Les robes s’adaptent aux nouveaux rythmes, notamment le charleston révélé par Joséphine Baker au théâtre des Champs-Elysées (1925) et au son duquel des effets de lumière sont projetés au plafond. La robe ne doit pas entraver le mouvement mais l’accompagner. Décolletée, sans manches, elle est de forme droite dite tubulaire. Si la ligne est sobre, point ne le sont les décors: broderie de fils d’or ou d’argent, strass, perles, et pierreries dessinent des bijoux en trompe-l’oeil (sautoirs, ceintures).
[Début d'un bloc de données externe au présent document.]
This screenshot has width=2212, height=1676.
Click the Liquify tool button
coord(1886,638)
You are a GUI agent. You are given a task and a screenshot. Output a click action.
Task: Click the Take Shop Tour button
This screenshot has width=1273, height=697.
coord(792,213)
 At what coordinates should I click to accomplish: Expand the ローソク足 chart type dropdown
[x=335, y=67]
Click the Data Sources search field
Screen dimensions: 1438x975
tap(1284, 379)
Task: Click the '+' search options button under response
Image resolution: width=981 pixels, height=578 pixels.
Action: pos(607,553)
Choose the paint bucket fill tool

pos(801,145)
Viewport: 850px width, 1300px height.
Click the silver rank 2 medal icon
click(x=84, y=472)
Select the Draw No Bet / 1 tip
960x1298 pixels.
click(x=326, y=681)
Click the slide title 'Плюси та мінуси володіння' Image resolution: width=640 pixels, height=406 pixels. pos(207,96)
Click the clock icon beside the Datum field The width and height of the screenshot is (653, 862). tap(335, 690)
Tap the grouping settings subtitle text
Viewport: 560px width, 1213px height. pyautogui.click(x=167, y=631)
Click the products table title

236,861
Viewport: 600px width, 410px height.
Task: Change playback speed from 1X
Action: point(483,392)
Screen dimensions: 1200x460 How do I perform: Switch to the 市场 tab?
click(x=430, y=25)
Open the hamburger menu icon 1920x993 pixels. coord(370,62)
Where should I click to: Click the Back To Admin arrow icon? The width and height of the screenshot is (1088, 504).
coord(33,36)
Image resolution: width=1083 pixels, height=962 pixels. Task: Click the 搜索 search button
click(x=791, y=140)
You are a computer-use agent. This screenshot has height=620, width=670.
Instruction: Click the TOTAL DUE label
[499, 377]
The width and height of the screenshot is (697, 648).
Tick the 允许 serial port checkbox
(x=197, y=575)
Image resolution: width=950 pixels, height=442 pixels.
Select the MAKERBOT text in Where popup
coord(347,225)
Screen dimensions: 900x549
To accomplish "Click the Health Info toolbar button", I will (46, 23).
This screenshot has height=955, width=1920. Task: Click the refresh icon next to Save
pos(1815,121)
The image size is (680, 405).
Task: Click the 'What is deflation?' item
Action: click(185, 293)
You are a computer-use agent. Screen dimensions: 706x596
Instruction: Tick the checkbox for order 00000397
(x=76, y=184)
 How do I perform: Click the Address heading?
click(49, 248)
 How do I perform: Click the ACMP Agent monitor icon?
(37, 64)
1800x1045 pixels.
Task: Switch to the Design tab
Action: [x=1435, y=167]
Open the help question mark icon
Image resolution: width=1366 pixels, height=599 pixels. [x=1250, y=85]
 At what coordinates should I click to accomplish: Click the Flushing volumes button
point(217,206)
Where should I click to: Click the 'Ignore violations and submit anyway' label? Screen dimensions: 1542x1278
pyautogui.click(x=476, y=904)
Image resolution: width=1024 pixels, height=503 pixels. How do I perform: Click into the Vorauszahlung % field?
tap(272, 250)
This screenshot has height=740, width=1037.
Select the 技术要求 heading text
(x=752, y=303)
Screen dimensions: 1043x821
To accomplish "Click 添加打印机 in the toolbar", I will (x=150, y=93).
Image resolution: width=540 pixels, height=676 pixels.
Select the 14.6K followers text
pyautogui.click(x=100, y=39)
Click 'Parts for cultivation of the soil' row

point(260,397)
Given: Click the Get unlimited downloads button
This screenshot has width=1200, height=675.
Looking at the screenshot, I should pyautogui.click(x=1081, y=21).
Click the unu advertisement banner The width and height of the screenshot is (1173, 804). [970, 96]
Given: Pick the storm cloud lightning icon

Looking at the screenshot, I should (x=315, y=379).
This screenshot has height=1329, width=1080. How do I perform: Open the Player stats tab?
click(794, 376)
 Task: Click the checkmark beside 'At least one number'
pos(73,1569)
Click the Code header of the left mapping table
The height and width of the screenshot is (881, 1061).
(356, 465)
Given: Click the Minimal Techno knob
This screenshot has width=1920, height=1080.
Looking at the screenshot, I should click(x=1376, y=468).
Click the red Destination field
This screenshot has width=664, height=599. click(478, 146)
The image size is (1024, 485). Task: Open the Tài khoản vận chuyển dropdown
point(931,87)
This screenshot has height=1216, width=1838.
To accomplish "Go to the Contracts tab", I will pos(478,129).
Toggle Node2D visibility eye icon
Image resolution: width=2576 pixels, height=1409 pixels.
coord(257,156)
Plus le rythme s’accélère, plus la robe raccourcit venant à révéler la cheville, puis le genou.
Les Années Folles se caractérisent par le contraste entre les tenues de jour, sobres, en crêpe et jersey de soie ou de laine, et celles de la nuit, sophistiquées, en mousseline de soie. La doublure d’un manteau va jusqu’à être taillée dans la même étoffe que la robe. Lors des « galas de mode » – ancêtres des défilés de mode – les mannequins portent les créations haute couture de Jenny, Jeanne Lanvin, Jean Patou, Callot Soeurs et, bien sûr, Chanel. En 1916, cette dernière récupère le stock du fabricant de jersey Rodier et produit le premier tailleur qui a fait date.
Les mannequins de l’exposition sont de l’époque, c’est à dire bien plus large et vieilli qu’aujourd’hui. Quant aux robes, elles ont été portées par de « vraies » femmes, précisent la commissaire de l’exposition, Sophie Grossiord (conservateur en chef au musée Galliera). D’où leur amplitude, leur ligne loin du corps.
1925 marque un tournant dans cette période, suite à l’Exposition Internationale des Arts Décoratifs et Industriels à Paris. Pour la première fois, la mode est omniprésente. Le Pont Alexandre III est investi par quarante-quatre boutiques de luxe.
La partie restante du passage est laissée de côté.